Thinktank brands 80% of fund management 'redundant'

Thinktank brands 80% of fund management 'redundant'

The Centre for Policy Studies has claimed 80 per cent of the fund management industry is "redundant".  

The claim followed the recently released Asset Management Market Study conducted by the The Financial Conduct Authority (FCA), which raised concern active fund management is not good value for money for investors after data it collected pointed to a lack of benchmark beating performance.

According to Michael Johnson, representative for the CPS, the consequences for the asset management industry are "potentially devastating" with serious implications for the health of the country's pension funds as reflected in Melbourne Mercer Global Pension Index.
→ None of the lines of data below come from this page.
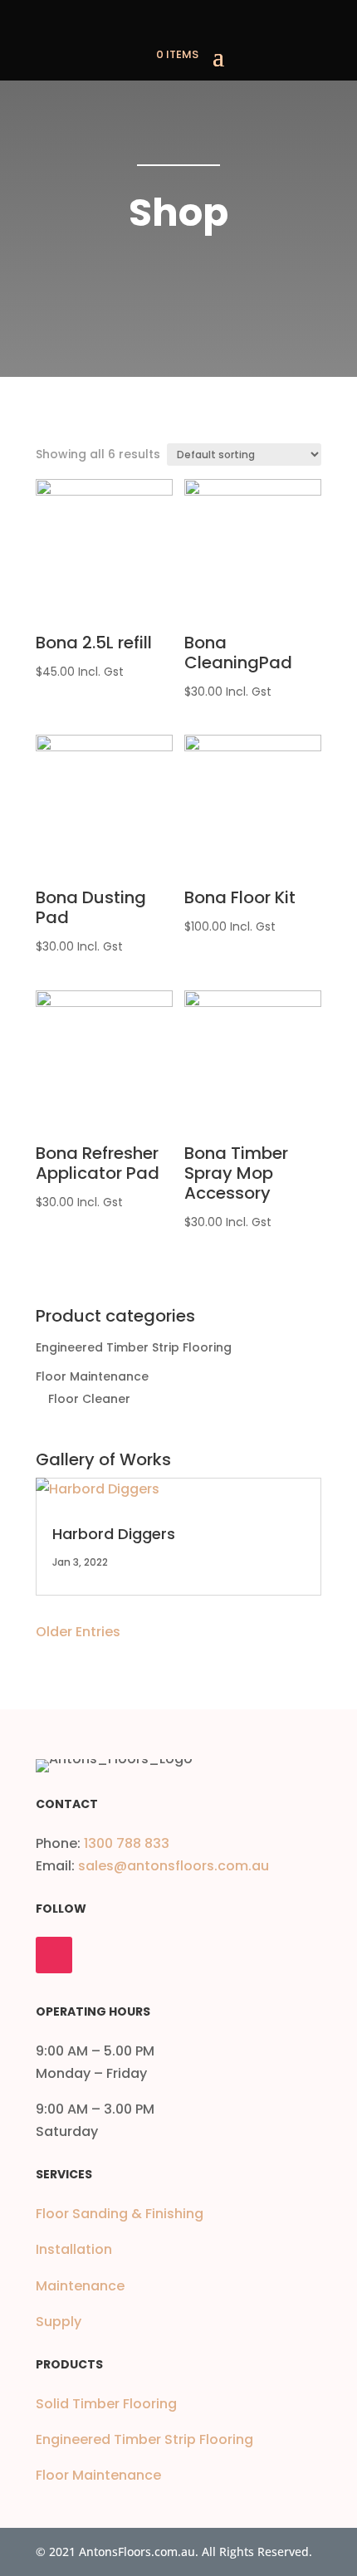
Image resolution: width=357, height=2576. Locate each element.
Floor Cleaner (89, 1399)
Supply (58, 2321)
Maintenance (80, 2285)
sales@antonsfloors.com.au (173, 1865)
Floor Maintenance (92, 1376)
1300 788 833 (126, 1843)
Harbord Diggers (113, 1533)
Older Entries (78, 1631)
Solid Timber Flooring (106, 2403)
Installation (74, 2249)
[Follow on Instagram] (54, 1955)
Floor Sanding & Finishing (119, 2213)
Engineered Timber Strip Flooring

This shows the UK’s pensions landscape continuing to slide down the global ranking.

In addition, the UK’s defined benefit schemes now have the weakest funding position in Europe, according to Johnson, and Britain has the highest proportion of company schemes (38%) flagged as being in the weakest 20 per cent of their industry peer groups. 

The FCA report flagged found that institutional active investment products, on average, outperformed their benchmarks before charges were deducted.
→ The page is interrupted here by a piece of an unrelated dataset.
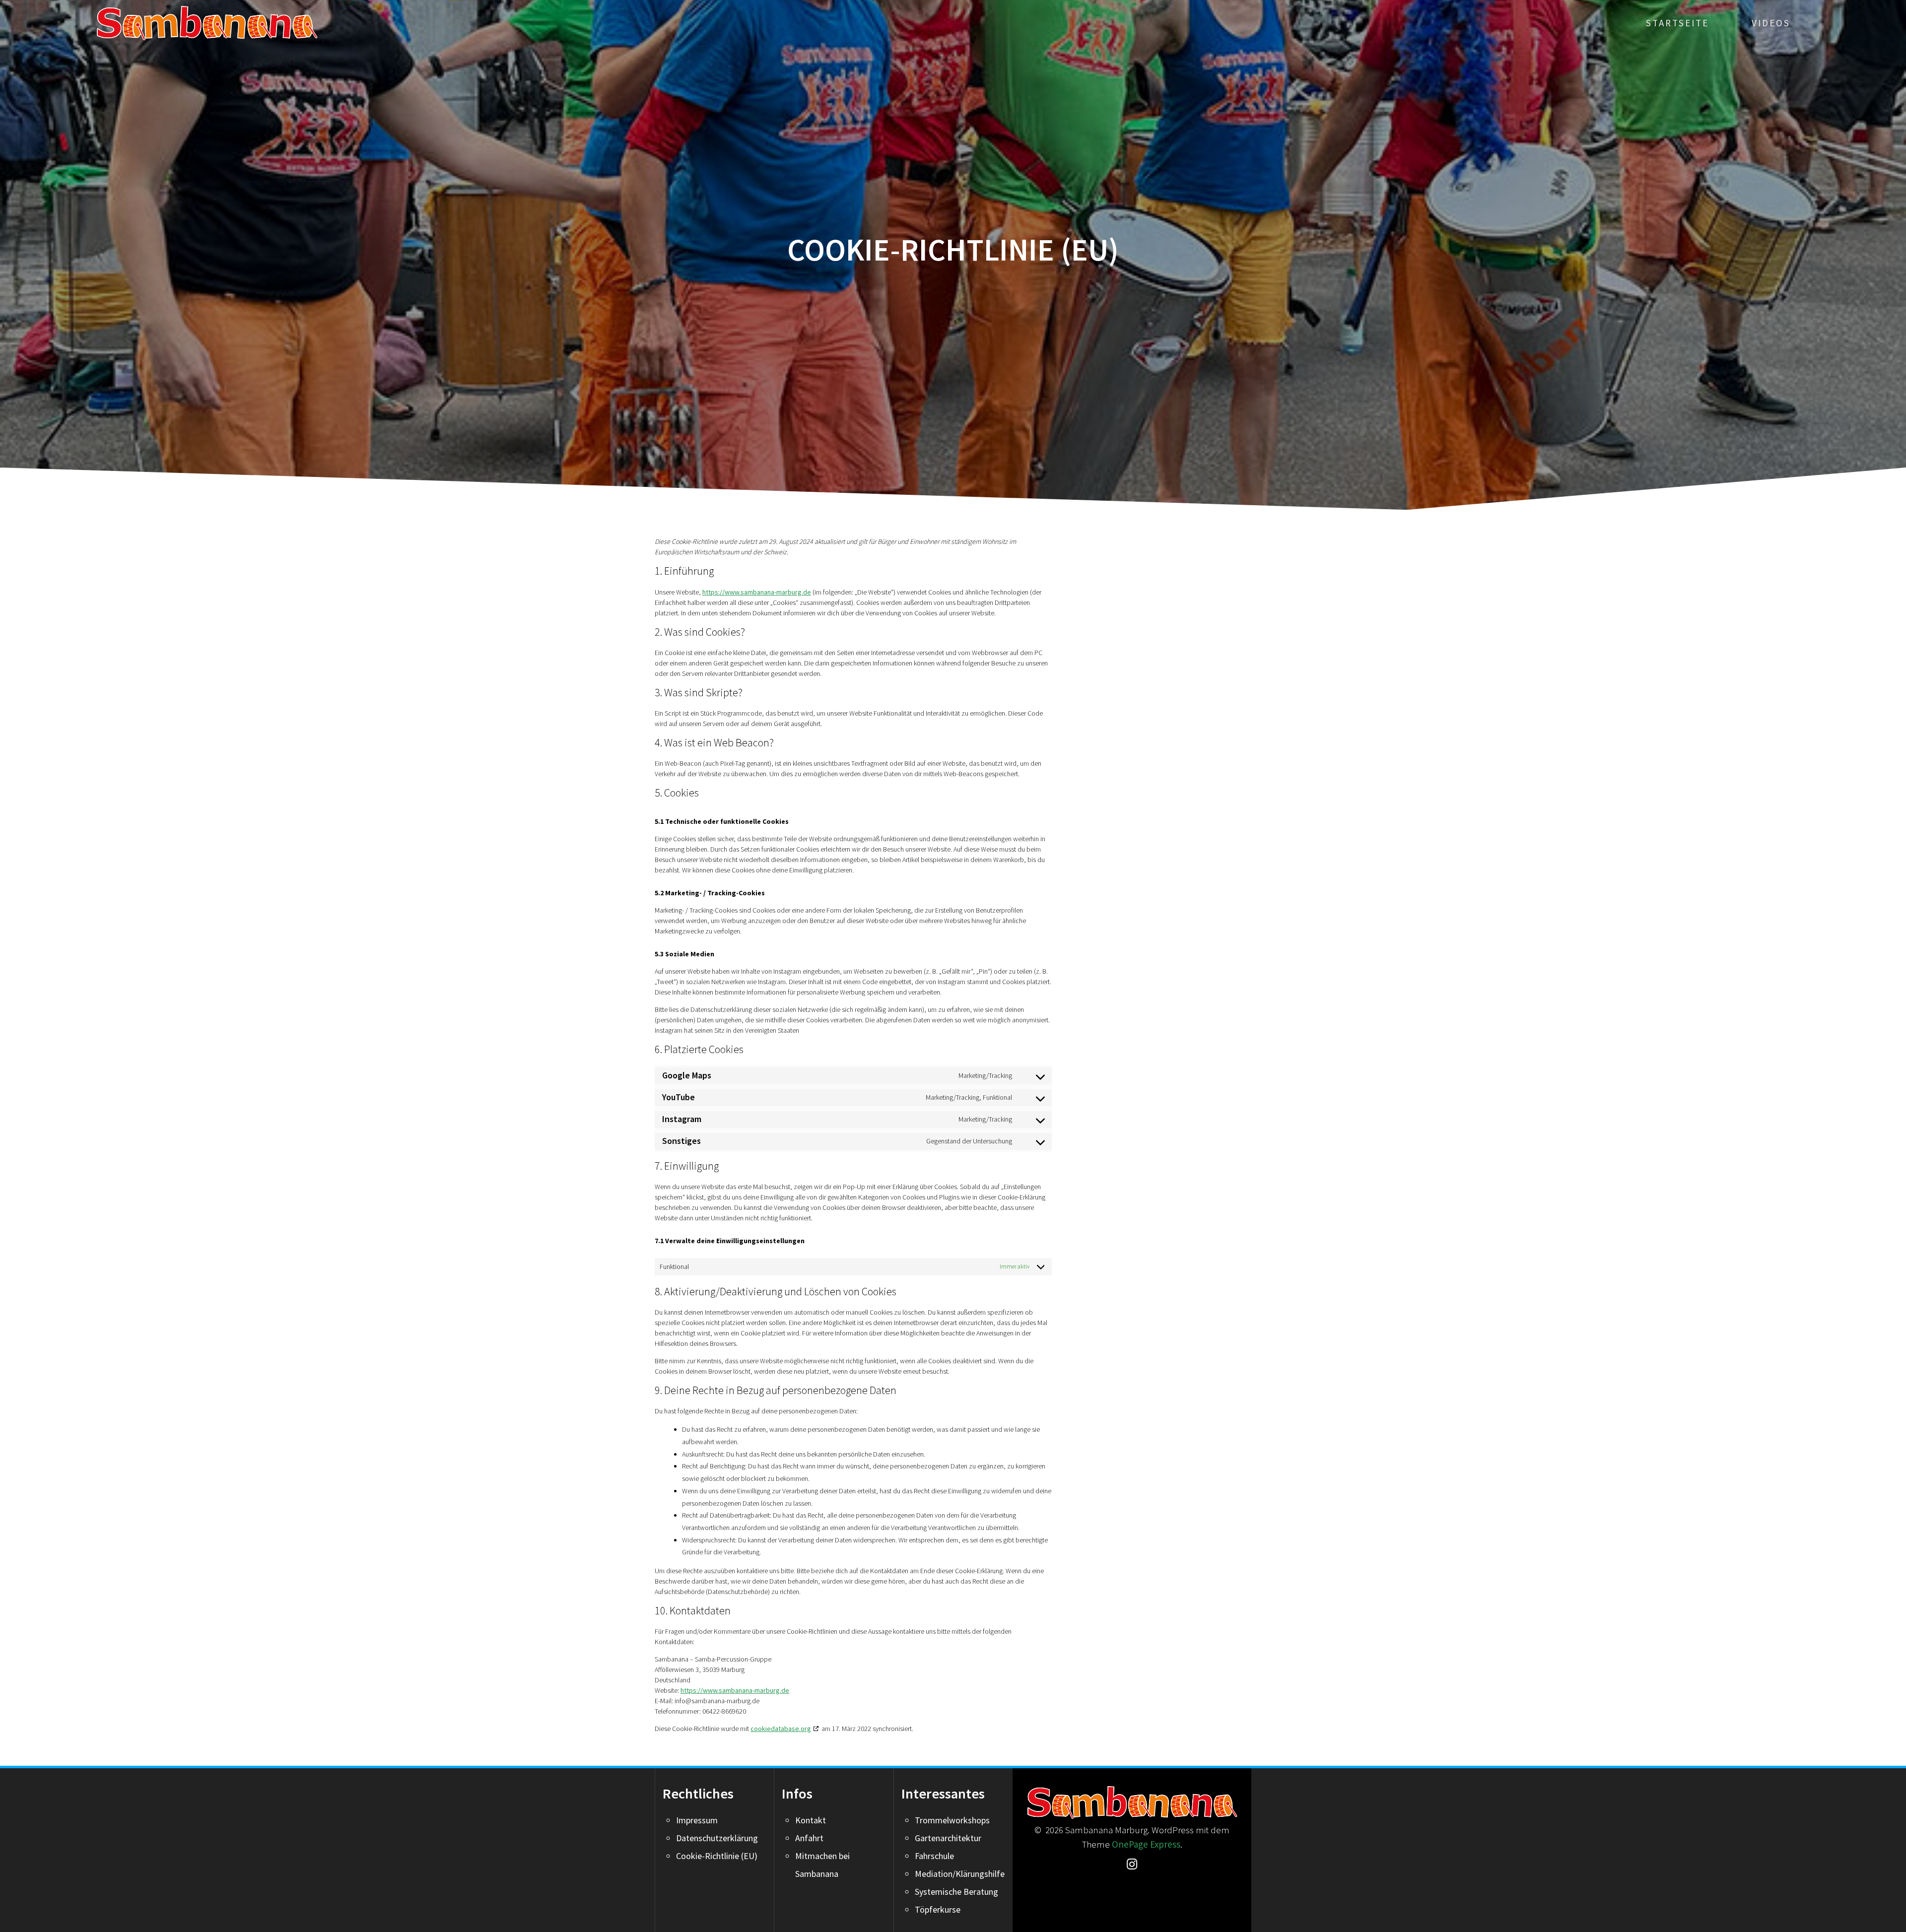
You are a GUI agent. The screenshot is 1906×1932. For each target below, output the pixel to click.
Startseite (1677, 23)
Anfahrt (809, 1838)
But after charges there was no significant return over the benchmark for institutional products; retail active funds for sale in the UK, on average, outperformed benchmarks before charges were deducted, but underperformed benchmarks after charges on an annualised basis by around 60 basis points; and the FCA found that there is little evidence of persistence in outperformance, but there is some evidence of persistent underperformance.

Johnson said that the government, acting through the Department of Communities and Local Government (DCLG) as sponsor of the Local Government Pension Scheme (LGPS), had a "great opportunity" to exhibit leadership, in the interests of all members of funded pension schemes.

He said: "If private sector schemes were to follow DCLG’s leadership, the implications would be profound. Millions of scheme members would benefit, and it would become apparent that we do not need 80% of the industry."